- _OBJECTIVE_:
Copy the stretch of the listing below from the line containing "Where should I" through the end of the listing, character for character. Leave the pictures out of your answer.

- _DATASET RECORDS_:
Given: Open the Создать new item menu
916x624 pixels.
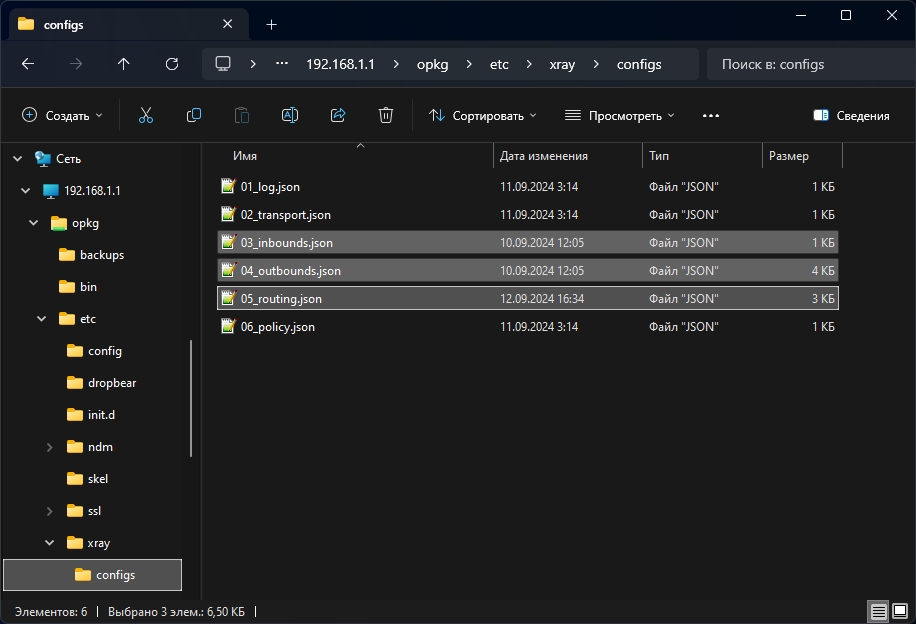Looking at the screenshot, I should 62,116.
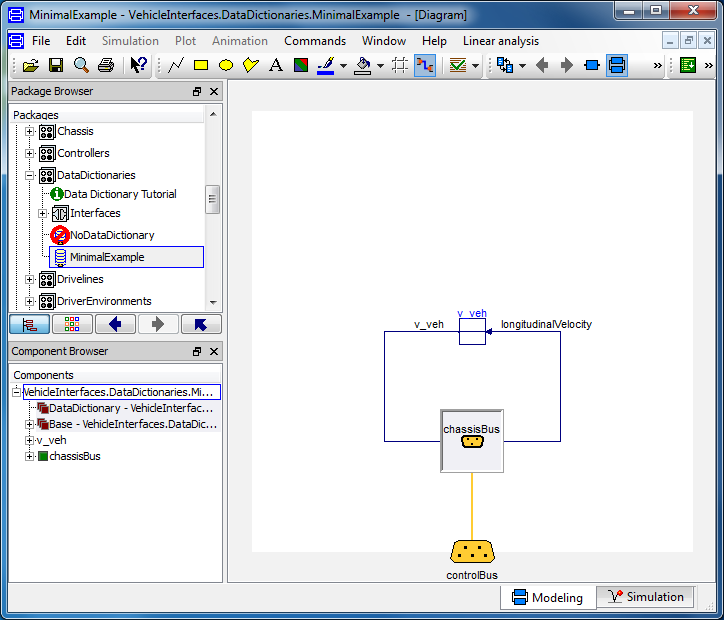Toggle the grid display button
The width and height of the screenshot is (724, 620).
pyautogui.click(x=399, y=66)
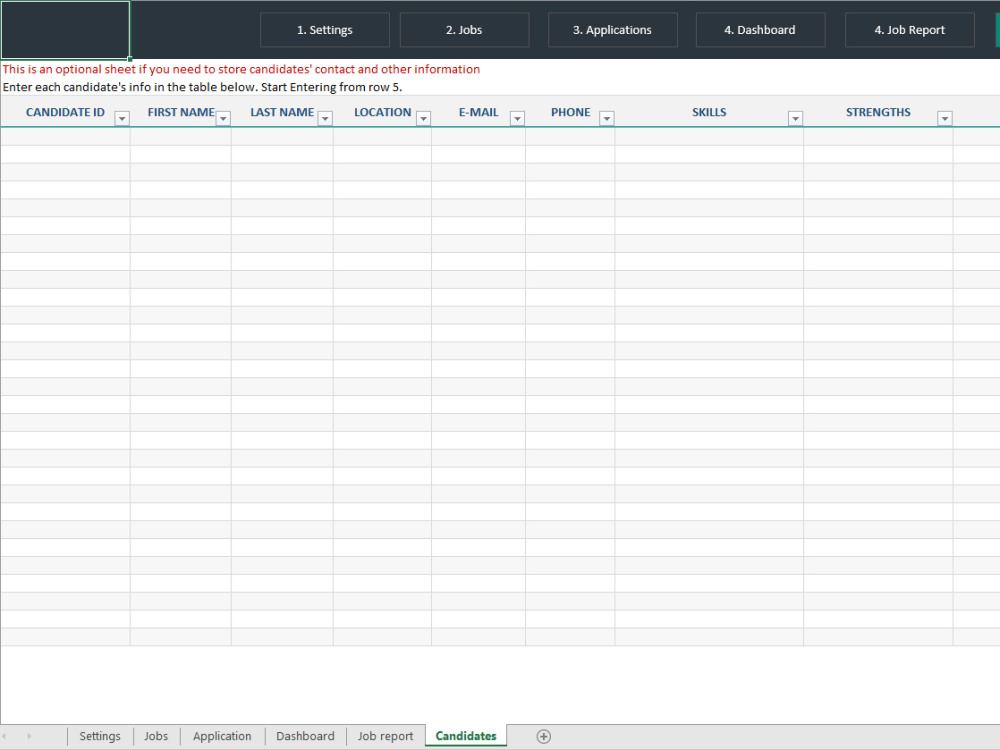The width and height of the screenshot is (1000, 750).
Task: Open STRENGTHS filter dropdown
Action: (944, 118)
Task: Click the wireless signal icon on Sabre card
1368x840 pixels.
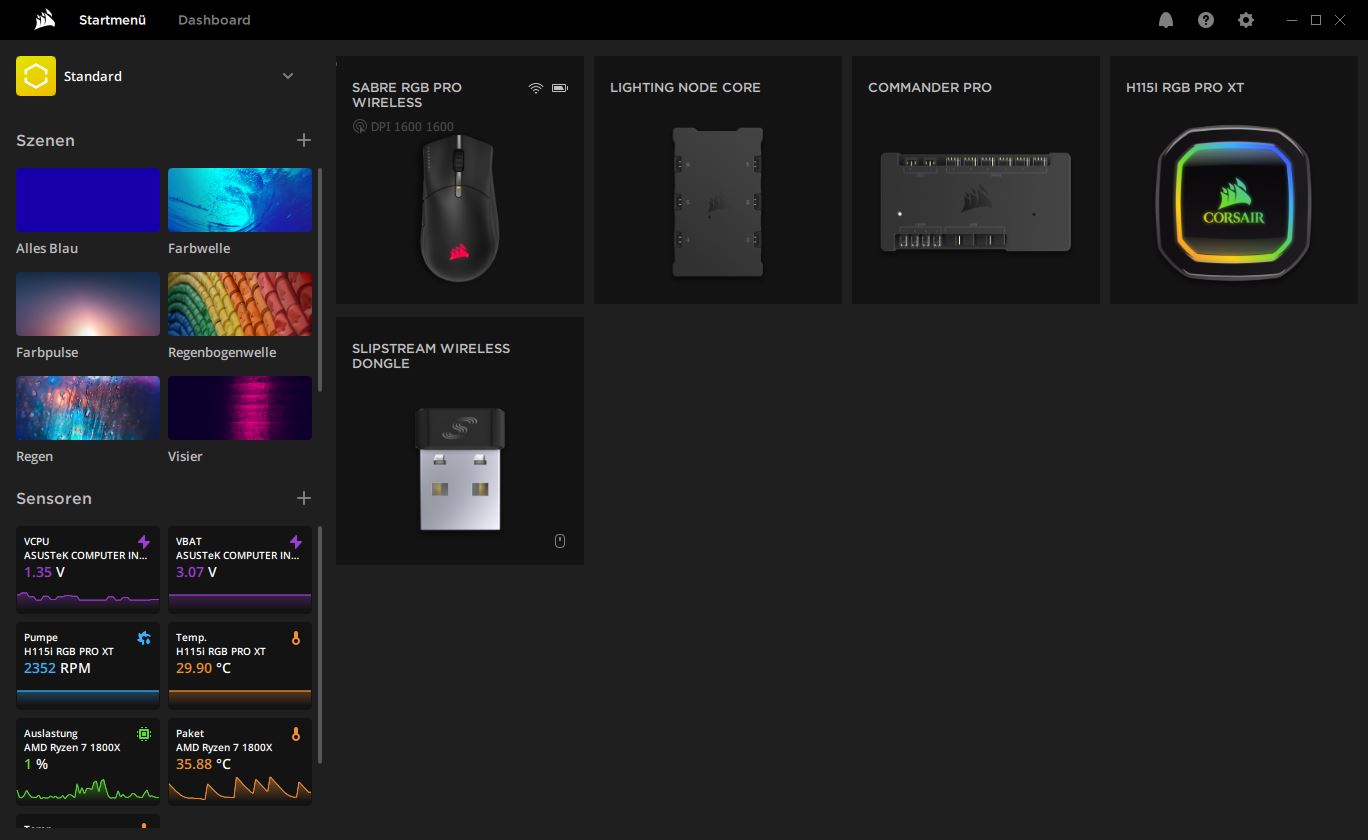Action: [x=536, y=88]
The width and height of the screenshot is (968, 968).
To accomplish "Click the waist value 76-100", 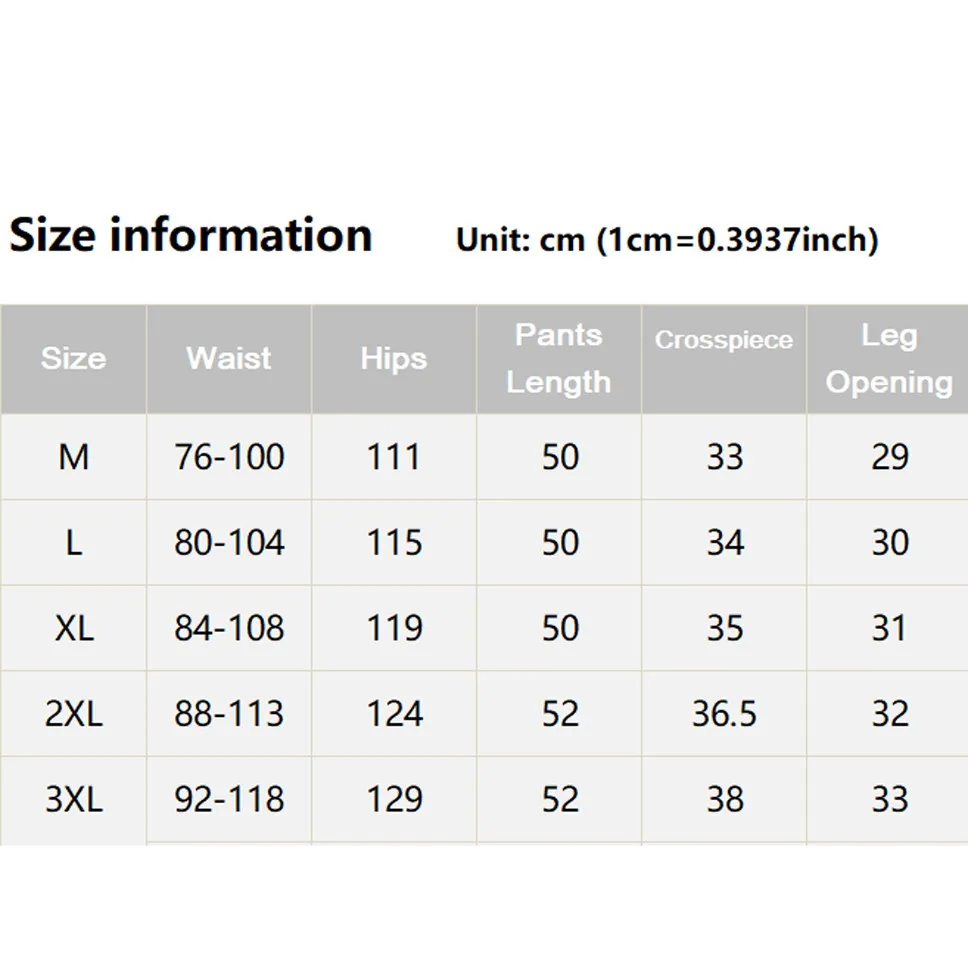I will pyautogui.click(x=229, y=457).
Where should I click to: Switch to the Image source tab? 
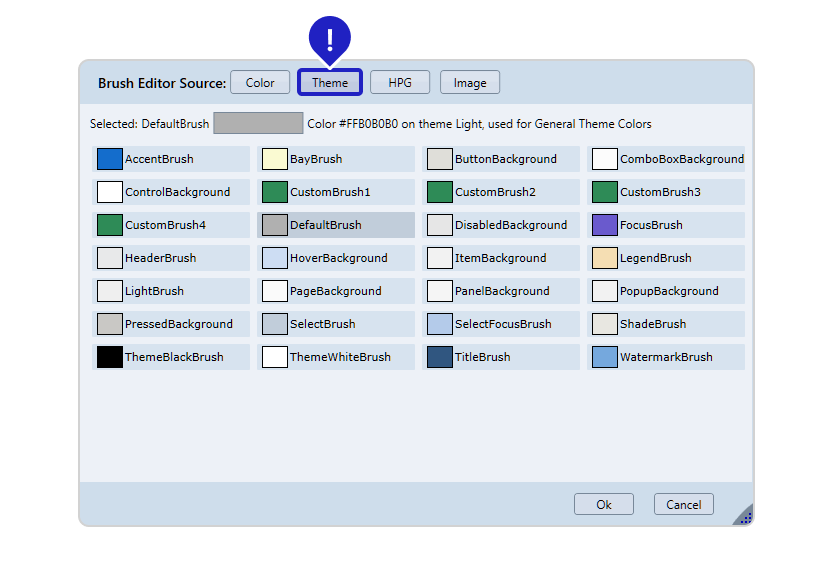coord(470,83)
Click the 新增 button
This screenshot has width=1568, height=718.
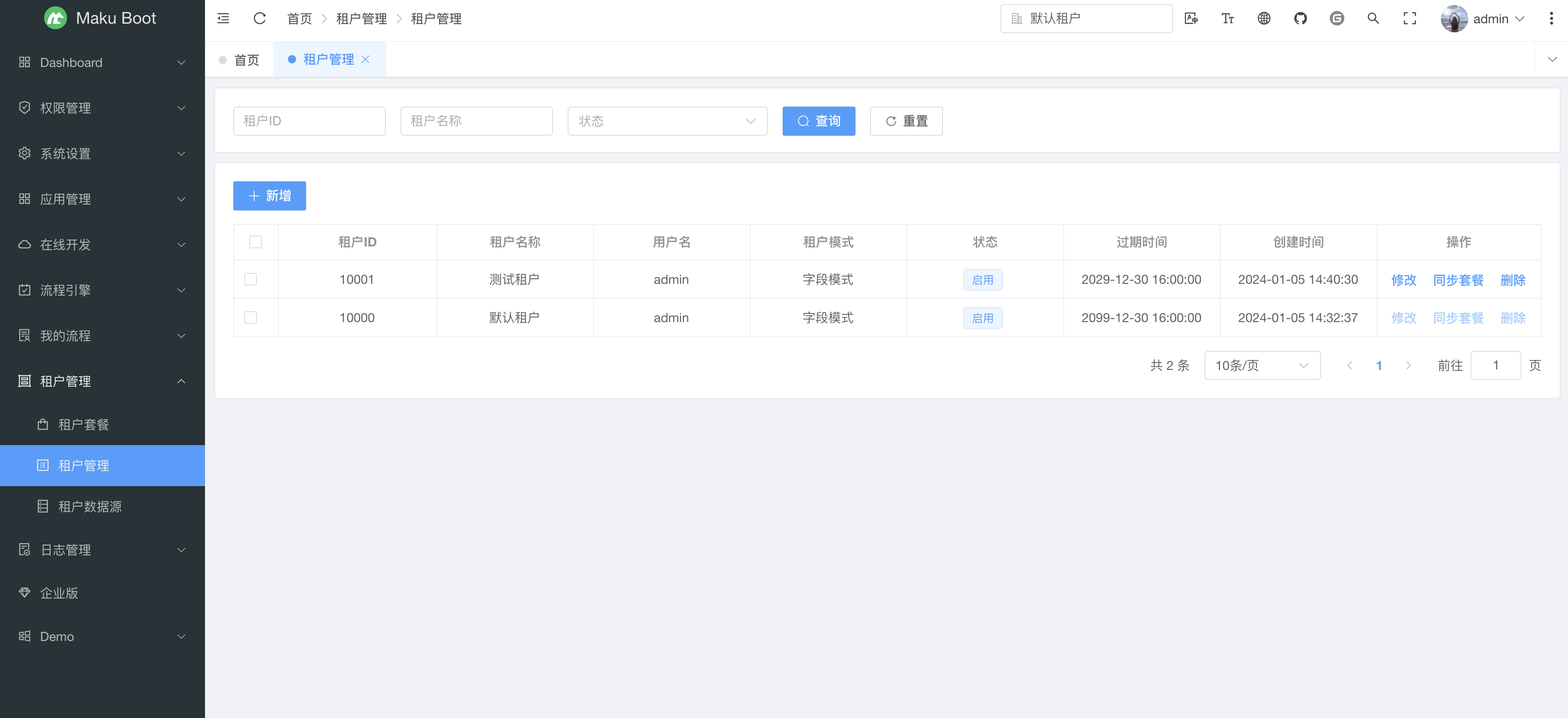(x=270, y=196)
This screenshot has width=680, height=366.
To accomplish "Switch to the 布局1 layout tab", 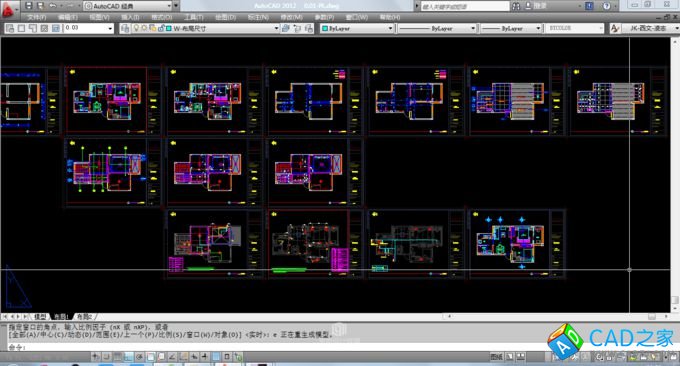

- _FINAL ANSWER_:
Where should I click to: Switch to the Image source tab? 
coord(470,83)
Click the 新增 button
This screenshot has width=1568, height=718.
(x=270, y=196)
This screenshot has width=680, height=366.
To accomplish "Switch to the 布局1 layout tab", 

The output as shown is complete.